» **Stored items**

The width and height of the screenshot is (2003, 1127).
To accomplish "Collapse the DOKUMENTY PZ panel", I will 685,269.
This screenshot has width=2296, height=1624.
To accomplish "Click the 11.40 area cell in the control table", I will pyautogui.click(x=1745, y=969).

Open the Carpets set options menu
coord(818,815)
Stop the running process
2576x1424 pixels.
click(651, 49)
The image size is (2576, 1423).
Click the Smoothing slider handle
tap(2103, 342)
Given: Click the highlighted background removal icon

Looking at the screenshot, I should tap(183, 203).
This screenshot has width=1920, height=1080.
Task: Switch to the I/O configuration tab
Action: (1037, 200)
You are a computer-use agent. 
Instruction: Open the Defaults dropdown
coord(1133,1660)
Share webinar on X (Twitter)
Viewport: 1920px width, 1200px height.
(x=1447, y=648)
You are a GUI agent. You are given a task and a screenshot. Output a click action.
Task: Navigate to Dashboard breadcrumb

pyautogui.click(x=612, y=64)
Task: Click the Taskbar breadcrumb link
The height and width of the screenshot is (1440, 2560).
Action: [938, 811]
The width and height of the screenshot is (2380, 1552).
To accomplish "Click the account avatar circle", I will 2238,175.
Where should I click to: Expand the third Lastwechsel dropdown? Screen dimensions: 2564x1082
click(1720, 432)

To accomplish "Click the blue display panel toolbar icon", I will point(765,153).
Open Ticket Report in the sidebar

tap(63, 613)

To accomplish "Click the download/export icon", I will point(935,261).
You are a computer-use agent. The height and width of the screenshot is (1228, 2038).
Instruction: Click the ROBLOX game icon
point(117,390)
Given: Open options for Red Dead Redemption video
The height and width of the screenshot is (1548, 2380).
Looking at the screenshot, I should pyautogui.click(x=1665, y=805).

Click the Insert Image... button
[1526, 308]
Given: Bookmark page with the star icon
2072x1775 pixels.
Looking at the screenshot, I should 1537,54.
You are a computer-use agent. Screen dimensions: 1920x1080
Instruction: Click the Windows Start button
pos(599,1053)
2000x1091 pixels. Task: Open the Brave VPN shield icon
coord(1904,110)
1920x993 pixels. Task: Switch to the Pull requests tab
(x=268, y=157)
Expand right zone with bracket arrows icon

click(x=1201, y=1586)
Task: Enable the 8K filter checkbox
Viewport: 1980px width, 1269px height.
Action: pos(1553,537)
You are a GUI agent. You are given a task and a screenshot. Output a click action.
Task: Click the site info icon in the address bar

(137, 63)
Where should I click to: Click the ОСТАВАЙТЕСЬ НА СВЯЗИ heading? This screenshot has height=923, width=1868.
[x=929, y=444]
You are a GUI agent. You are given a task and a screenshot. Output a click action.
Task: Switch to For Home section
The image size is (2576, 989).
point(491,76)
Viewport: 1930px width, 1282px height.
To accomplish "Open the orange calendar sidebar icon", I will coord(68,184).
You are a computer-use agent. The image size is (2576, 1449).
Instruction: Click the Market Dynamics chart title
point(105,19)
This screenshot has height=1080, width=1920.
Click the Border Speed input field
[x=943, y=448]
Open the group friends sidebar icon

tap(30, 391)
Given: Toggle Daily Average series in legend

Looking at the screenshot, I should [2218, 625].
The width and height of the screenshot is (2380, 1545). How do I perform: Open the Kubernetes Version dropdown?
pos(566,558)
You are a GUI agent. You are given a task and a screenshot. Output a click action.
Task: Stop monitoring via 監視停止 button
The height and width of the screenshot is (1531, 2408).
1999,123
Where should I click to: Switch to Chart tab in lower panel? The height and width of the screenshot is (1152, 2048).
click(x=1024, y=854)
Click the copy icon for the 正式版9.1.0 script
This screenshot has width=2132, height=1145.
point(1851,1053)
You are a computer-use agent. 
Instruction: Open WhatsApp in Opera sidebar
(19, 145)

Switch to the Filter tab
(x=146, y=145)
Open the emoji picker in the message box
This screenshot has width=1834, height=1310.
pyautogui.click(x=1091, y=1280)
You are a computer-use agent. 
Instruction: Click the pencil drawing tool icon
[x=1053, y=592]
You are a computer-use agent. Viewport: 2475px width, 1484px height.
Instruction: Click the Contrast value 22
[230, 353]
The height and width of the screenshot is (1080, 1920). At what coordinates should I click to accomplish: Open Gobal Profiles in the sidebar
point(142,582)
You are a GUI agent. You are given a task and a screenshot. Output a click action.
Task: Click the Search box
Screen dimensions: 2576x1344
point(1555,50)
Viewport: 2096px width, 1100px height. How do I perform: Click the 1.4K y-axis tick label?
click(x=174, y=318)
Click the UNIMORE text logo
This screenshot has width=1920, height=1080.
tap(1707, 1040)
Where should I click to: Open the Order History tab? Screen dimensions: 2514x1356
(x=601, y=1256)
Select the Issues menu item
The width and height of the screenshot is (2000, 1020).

» **PROBLEM**
Give back each line above precisely as it stands.

» **ANSWER TO THIS TASK**
The width and height of the screenshot is (2003, 1127).
To accomplish "Collapse the DOKUMENTY PZ panel", I will 685,269.
This screenshot has width=2296, height=1624.
To accomplish "Click the 11.40 area cell in the control table", I will pyautogui.click(x=1745, y=969).

Open the Carpets set options menu
coord(818,815)
Stop the running process
2576x1424 pixels.
click(651, 49)
The image size is (2576, 1423).
Click the Smoothing slider handle
tap(2103, 342)
Given: Click the highlighted background removal icon

Looking at the screenshot, I should tap(183, 203).
This screenshot has width=1920, height=1080.
Task: Switch to the I/O configuration tab
Action: (1037, 200)
You are a computer-use agent. 
Instruction: Open the Defaults dropdown
coord(1133,1660)
Share webinar on X (Twitter)
Viewport: 1920px width, 1200px height.
(x=1447, y=648)
You are a GUI agent. You are given a task and a screenshot. Output a click action.
Task: Navigate to Dashboard breadcrumb

pyautogui.click(x=612, y=64)
Task: Click the Taskbar breadcrumb link
The height and width of the screenshot is (1440, 2560).
Action: [938, 811]
The width and height of the screenshot is (2380, 1552).
To accomplish "Click the account avatar circle", I will 2238,175.
Where should I click to: Expand the third Lastwechsel dropdown? Screen dimensions: 2564x1082
click(1720, 432)

To accomplish "Click the blue display panel toolbar icon", I will point(765,153).
Open Ticket Report in the sidebar

tap(63, 613)

To accomplish "Click the download/export icon", I will point(935,261).
You are a computer-use agent. The height and width of the screenshot is (1228, 2038).
Instruction: Click the ROBLOX game icon
point(117,390)
Given: Open options for Red Dead Redemption video
The height and width of the screenshot is (1548, 2380).
Looking at the screenshot, I should pyautogui.click(x=1665, y=805).

Click the Insert Image... button
[1526, 308]
Given: Bookmark page with the star icon
2072x1775 pixels.
Looking at the screenshot, I should 1537,54.
You are a computer-use agent. Screen dimensions: 1920x1080
Instruction: Click the Windows Start button
pos(599,1053)
2000x1091 pixels. Task: Open the Brave VPN shield icon
coord(1904,110)
1920x993 pixels. Task: Switch to the Pull requests tab
(x=268, y=157)
Expand right zone with bracket arrows icon

click(x=1201, y=1586)
Task: Enable the 8K filter checkbox
Viewport: 1980px width, 1269px height.
Action: pos(1553,537)
You are a GUI agent. You are given a task and a screenshot. Output a click action.
Task: Click the site info icon in the address bar

(137, 63)
Where should I click to: Click the ОСТАВАЙТЕСЬ НА СВЯЗИ heading? This screenshot has height=923, width=1868.
[x=929, y=444]
You are a GUI agent. You are given a task and a screenshot. Output a click action.
Task: Switch to For Home section
The image size is (2576, 989).
point(491,76)
Viewport: 1930px width, 1282px height.
To accomplish "Open the orange calendar sidebar icon", I will coord(68,184).
You are a computer-use agent. The image size is (2576, 1449).
Instruction: Click the Market Dynamics chart title
point(105,19)
This screenshot has height=1080, width=1920.
Click the Border Speed input field
[x=943, y=448]
Open the group friends sidebar icon

tap(30, 391)
Given: Toggle Daily Average series in legend

Looking at the screenshot, I should [2218, 625].
The width and height of the screenshot is (2380, 1545). How do I perform: Open the Kubernetes Version dropdown?
pos(566,558)
You are a GUI agent. You are given a task and a screenshot. Output a click action.
Task: Stop monitoring via 監視停止 button
The height and width of the screenshot is (1531, 2408).
1999,123
Where should I click to: Switch to Chart tab in lower panel? The height and width of the screenshot is (1152, 2048).
click(x=1024, y=854)
Click the copy icon for the 正式版9.1.0 script
This screenshot has width=2132, height=1145.
point(1851,1053)
You are a computer-use agent. 
Instruction: Open WhatsApp in Opera sidebar
(19, 145)

Switch to the Filter tab
(x=146, y=145)
Open the emoji picker in the message box
This screenshot has width=1834, height=1310.
pyautogui.click(x=1091, y=1280)
You are a computer-use agent. 
Instruction: Click the pencil drawing tool icon
[x=1053, y=592]
You are a computer-use agent. Viewport: 2475px width, 1484px height.
Instruction: Click the Contrast value 22
[230, 353]
The height and width of the screenshot is (1080, 1920). At what coordinates should I click to accomplish: Open Gobal Profiles in the sidebar
point(142,582)
You are a GUI agent. You are given a task and a screenshot. Output a click action.
Task: Click the Search box
Screen dimensions: 2576x1344
point(1555,50)
Viewport: 2096px width, 1100px height. How do I perform: Click the 1.4K y-axis tick label?
click(x=174, y=318)
Click the UNIMORE text logo
This screenshot has width=1920, height=1080.
tap(1707, 1040)
Where should I click to: Open the Order History tab? Screen dimensions: 2514x1356
(x=601, y=1256)
Select the Issues menu item
The width and height of the screenshot is (2000, 1020).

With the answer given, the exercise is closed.